* [To do]
Retype the lines below exactly, from the one that contains "This screenshot has" through the last, and leave every picture out.

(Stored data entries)
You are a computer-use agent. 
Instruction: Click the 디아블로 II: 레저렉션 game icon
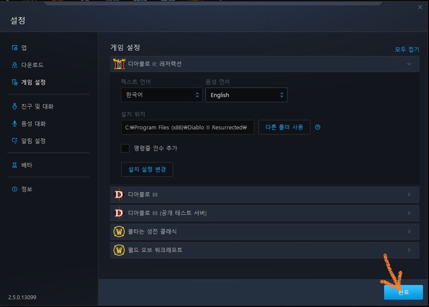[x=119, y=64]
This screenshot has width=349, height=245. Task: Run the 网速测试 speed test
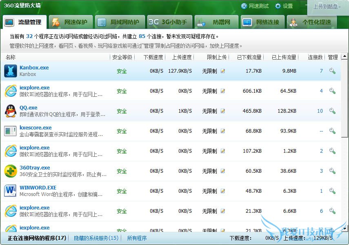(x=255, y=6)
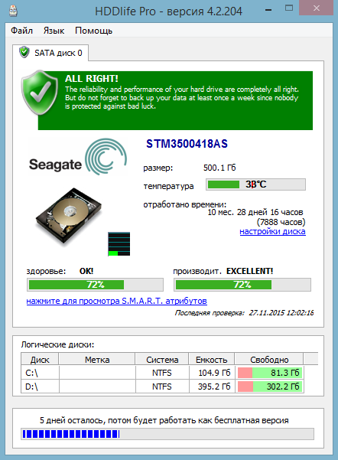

* [Task answer]
This screenshot has width=349, height=245. Task: Run the 网速测试 speed test
(x=255, y=6)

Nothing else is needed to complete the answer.